Quer dizer a lei que, ao pronunciar o réu, até então solto, deverá o juiz decidir se, contra ele e em função de seus antecedentes criminais, decreta a prisão decorrente da pronúncia; ou, se em caso de primariedade e bons antecedentes do pronunciado, não for conveniente a decretação da prisão pronuncial, mas sim a decretação de prisão cautelar, que seja, então, imposta qualquer das medidas previstas no Título IX do Livro I, dentre as quais, e por mais óbvia, a prisão preventiva.

E não poderia ser de outra forma. Dar outra interpretação à redação desse dispositivo da lei adjetiva penal seria brincar com o valor que tem o significado de cada palavra da lei. Isto porque a lei é a luz que ilumina o caminho de um Estado Democrático de Direito. Deturpar a letra da lei, principalmente para fundamentar lesões aos direitos fundamentais tutelados constitucionalmente, é violentar e ameaçar este Estado Democrático de Direito, com tanto esforço, sangue e vidas tomado, conquistado da mão do inimigo autoritário.

O fato é que a prisão decorrente da pronúncia subsiste, mesmo após verdadeira reforma produzida pela lei nº 11.689/08. Tanto isso é verdade que o ilustre ministro Celso de Mello do STF menciona esta espécie cautelar em voto seu proferido no último 25 de março de 2009, em sede de medida cautelar em HC [18] de sua relatoria, senão vejamos:

MED. CAUT. EM HABEAS CORPUS 97.035-4 PIAUÍ RELATOR : MIN. CELSO DE MELLO

"...A prisão decorrente de decisão de pronúncia, para legitimar-se em face de nosso sistema jurídico, impõe - além da satisfação dos pressupostos a que se refere o art. 312 do CPP (prova da existência material do crime e presença de indícios suficientes de autoria) - que se evidenciem, com fundamento em base empírica idônea, razões justificadoras da imprescindibilidade dessa extraordinária medida cautelar de privação da liberdade do indiciado ou do réu..."

# [DADOS]
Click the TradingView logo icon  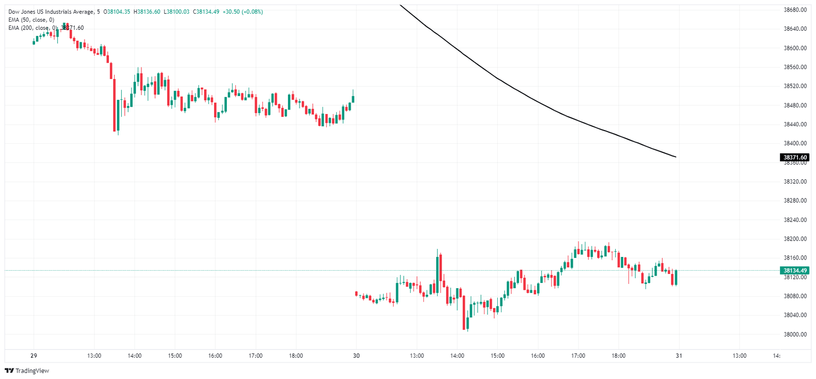point(9,371)
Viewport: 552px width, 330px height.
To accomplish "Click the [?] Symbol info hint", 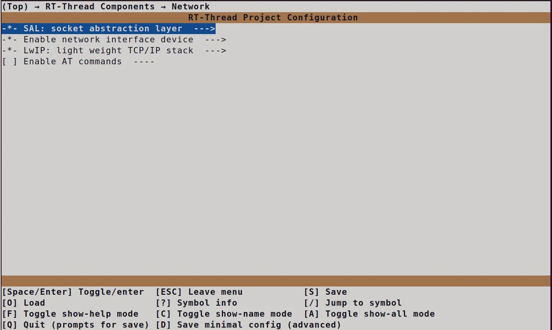I will pos(196,303).
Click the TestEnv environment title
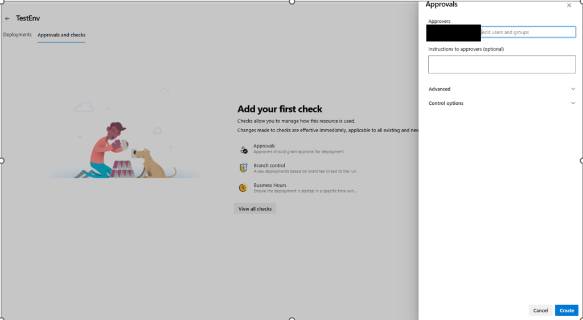 coord(28,19)
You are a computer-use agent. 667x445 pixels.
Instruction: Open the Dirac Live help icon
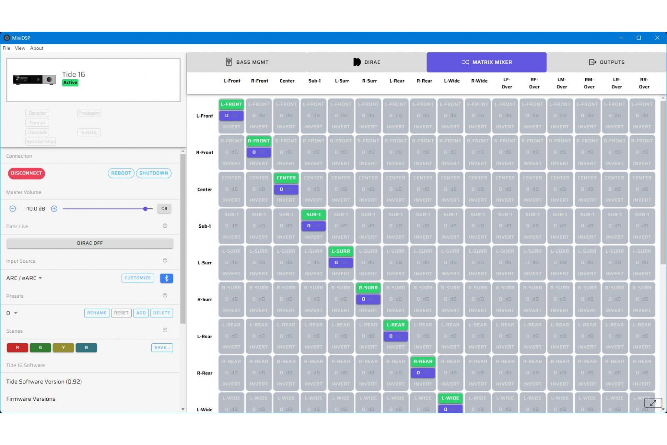(x=165, y=226)
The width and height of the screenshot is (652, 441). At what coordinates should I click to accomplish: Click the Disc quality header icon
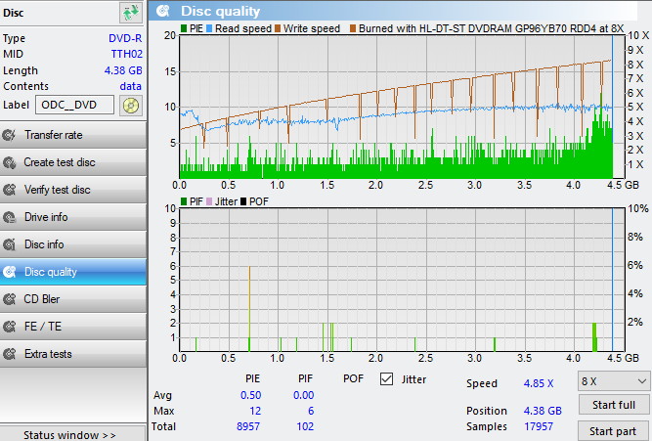162,12
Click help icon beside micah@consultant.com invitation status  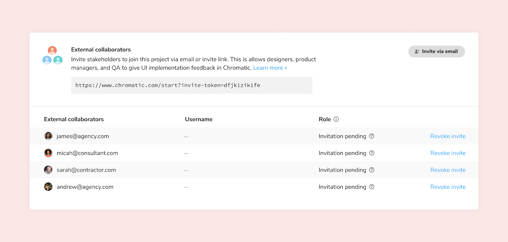pyautogui.click(x=372, y=153)
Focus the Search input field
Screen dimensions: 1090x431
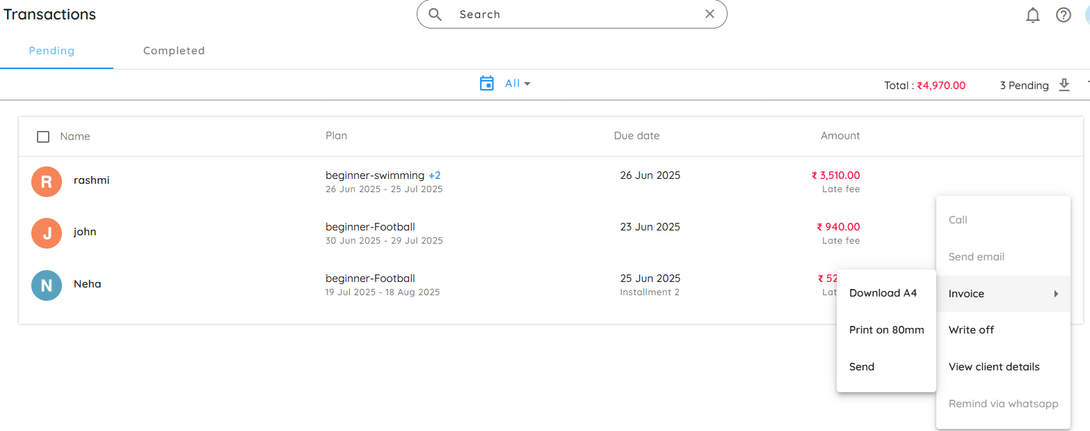[x=576, y=14]
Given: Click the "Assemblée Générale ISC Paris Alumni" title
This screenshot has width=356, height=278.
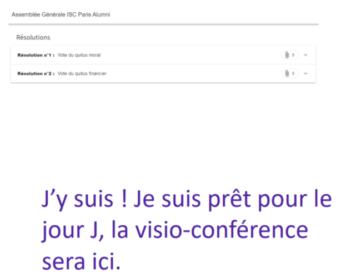Looking at the screenshot, I should tap(61, 14).
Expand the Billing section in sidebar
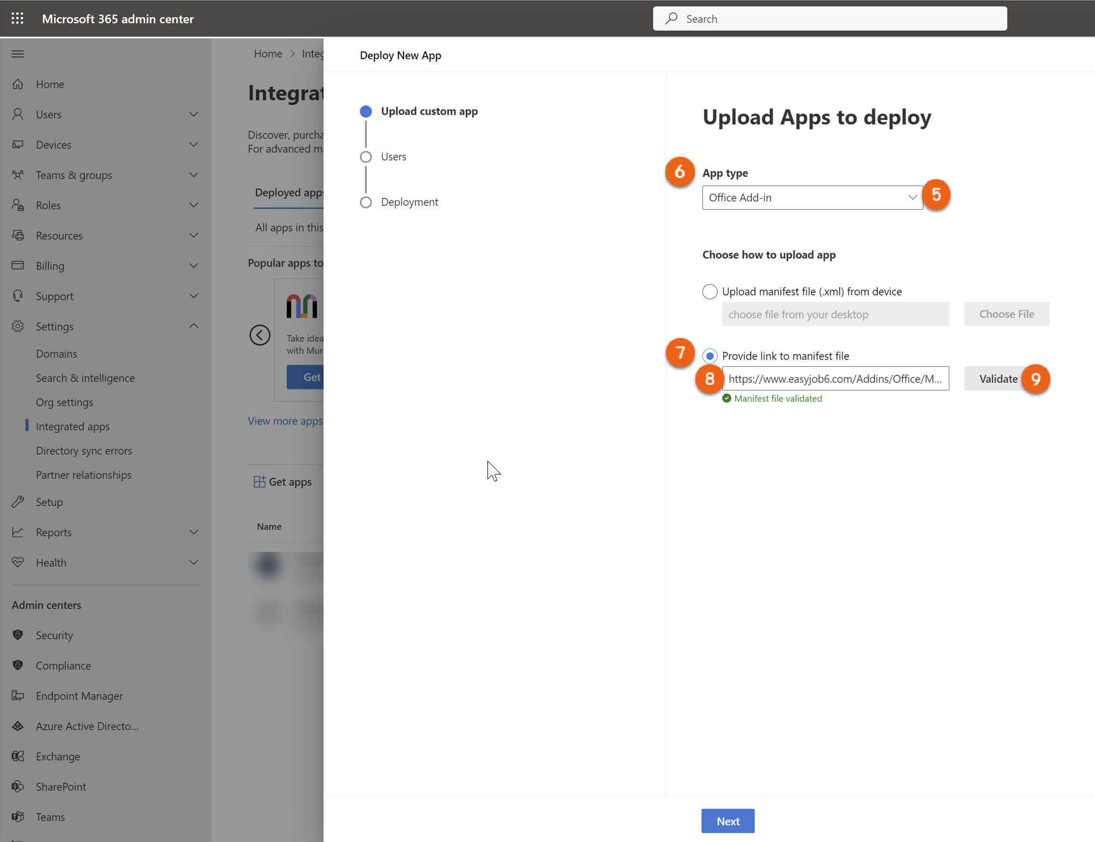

# [REQUISITOS DO EXERCÍCIO]
1. Reproduza fielmente as linhas da listagem, da linha que contém "Given: Click the" até o fim da listagem, ambas as extremidades incluídas, sem reproduzir as imagens.
2. Prossiga o texto sobre a prisão decorrente da pronúncia a partir de sua última frase.

# [RESULTADOS DAS TAREFAS]
1.
Given: Click the "Assemblée Générale ISC Paris Alumni" title
This screenshot has width=356, height=278.
Looking at the screenshot, I should tap(61, 14).
Expand the Billing section in sidebar

2.
"...A prisão decorrente de decisão de pronúncia - que não deve ser confundida com a prisão penal - não objetiva infligir punição àquele que sofre a sua decretação, mas destina-se, considerada a função cautelar que lhe é inerente, a atuar em benefício da atividade estatal desenvolvida no processo penal..."

"...- A prisão cautelar – qualquer que seja a modalidade que ostente no ordenamento positivo brasileiro (prisão em flagrante, prisão temporária, prisão preventiva, prisão decorrente de decisão de pronúncia ou prisão motivada por condenação penal recorrível) –somente se legitima, se se comprovar, com apoio em base empírica idônea, a real necessidade da adoção, pelo Estado, dessa extraordinária medida de constrição do ‘status libertatis’ do indiciado ou do réu. Precedentes.(HC 95.464/SP, Rel. Min. CELSO DE MELLO)"

Brasília, 25 de março de 2009.

(185º aniversário da primeira Constituição Política do Brasil)

Ministro CELSO DE MELLO

Relator.

Do exposto observa-se a propriedade com que o min. Celso de Mello aborda a prisão decorrente da pronúncia; elencando esta entre as modalidades de prisão cautelar; descrevendo os pressupostos necessários para a decretação desta prisão. Daí considerar-se que a prisão pronuncial não subsiste tão somente na lei, mas também na jurisprudência da suprema corte brasileira, inclusive.

O que se percebe, também, é que ganhou respaldo na comunidade jurídica, na mais colenda corte do Brasil, inclusive, a tendência de se utilizar, para não dizer usurpar, os requisitos ou fundamentos da prisão preventiva para fundamentar a prisão decorrente da pronúncia, conforme voto acima exposado. Ora, o próprio ministro invoca os pressupostos do art. 312 do CPPB, para que se justifique a necessidade de aplicação da medida constritiva processual; o que nos evidencia que a prisão decorrente da pronúncia não possui fundamentos próprios que a justifiquem, precisa dos fundamentos de outra prisão para seu enquadramento forçado ao sistema processual penal brasileiro.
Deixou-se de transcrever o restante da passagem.